Your answer should hold only the lines from the one with "Task: Open the Social group icon" through the end of the records, repeated exactly and minus any pictures.

(RECORDS TO USE)

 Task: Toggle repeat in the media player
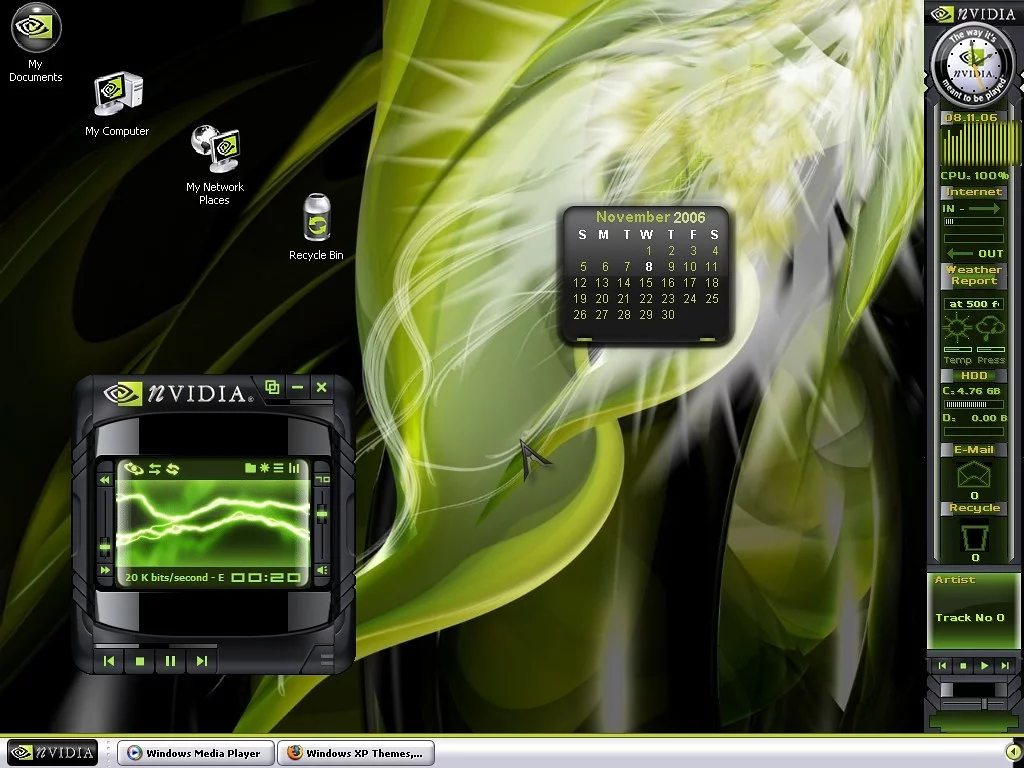pyautogui.click(x=172, y=468)
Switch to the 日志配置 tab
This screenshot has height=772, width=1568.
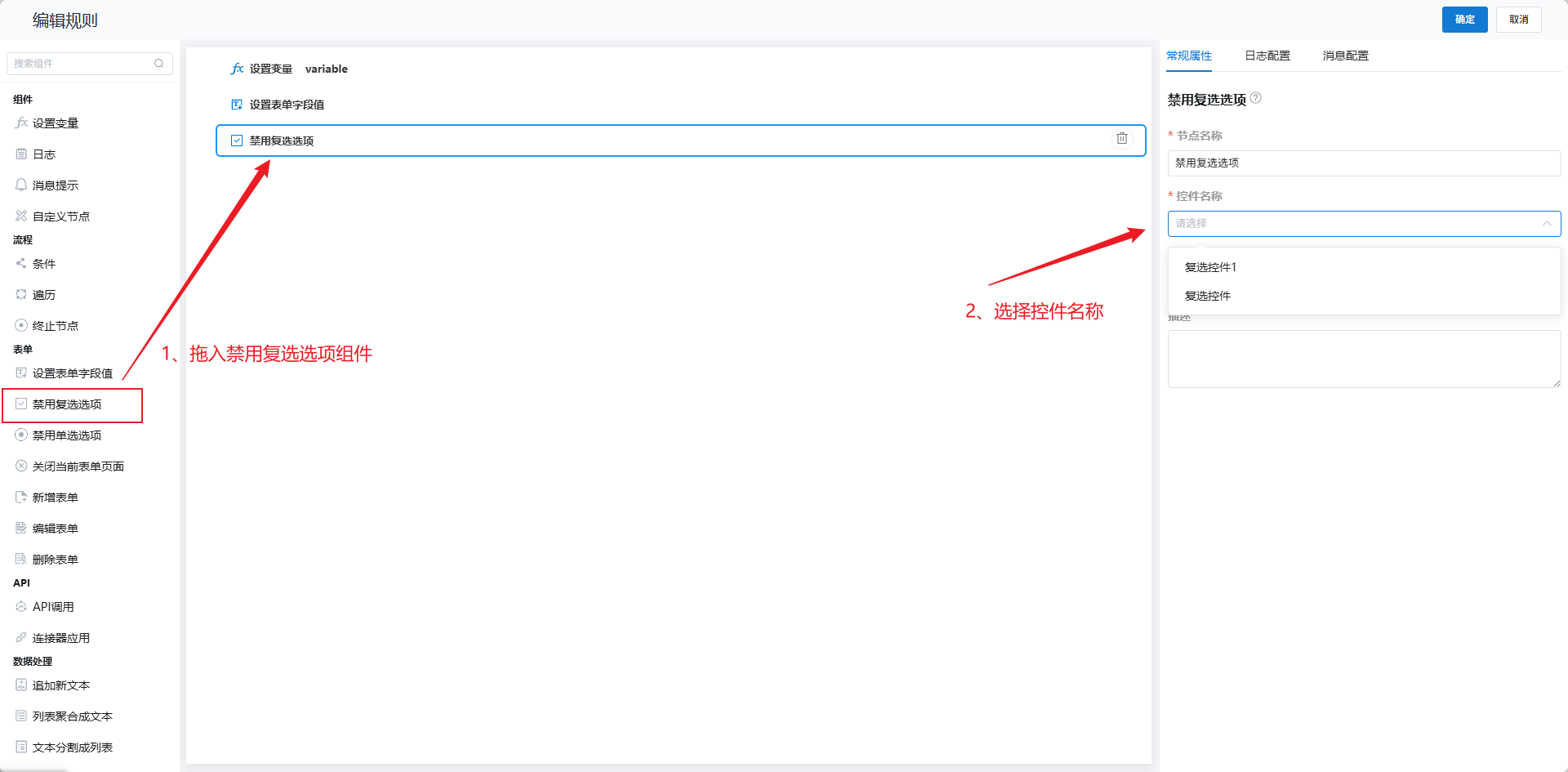[1267, 56]
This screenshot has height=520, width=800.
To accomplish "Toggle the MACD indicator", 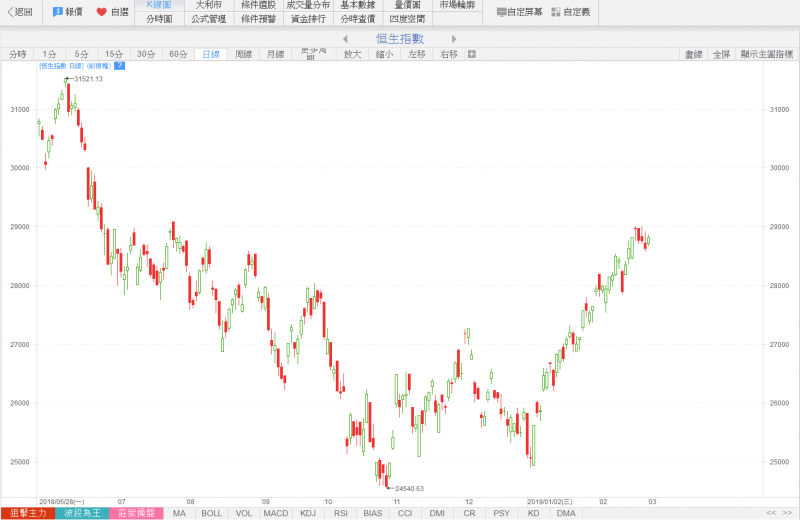I will pyautogui.click(x=276, y=513).
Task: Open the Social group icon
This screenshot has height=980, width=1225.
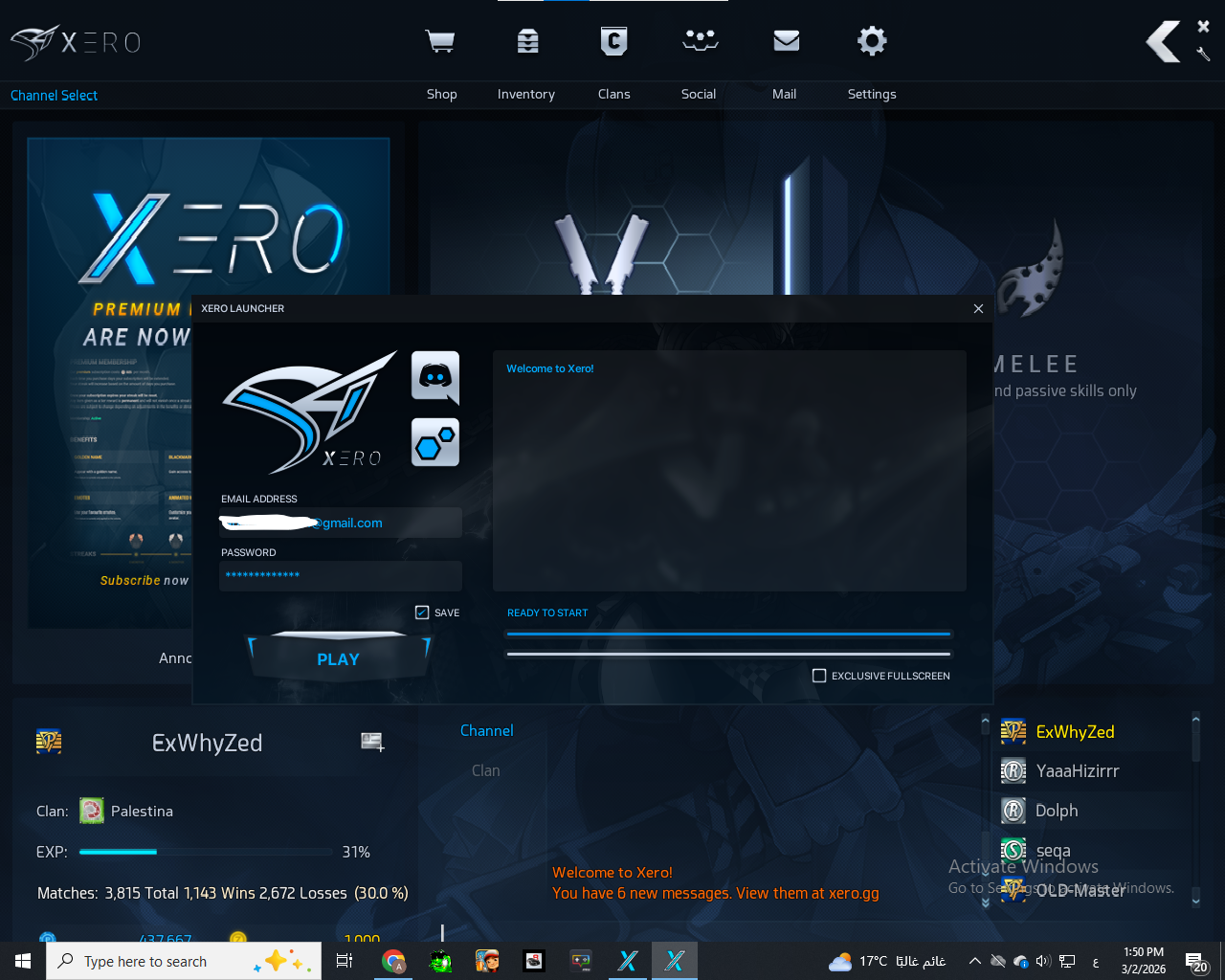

(End RECORDS TO USE)

TASK RESPONSE:
Task: Open the Social group icon
This screenshot has height=980, width=1225.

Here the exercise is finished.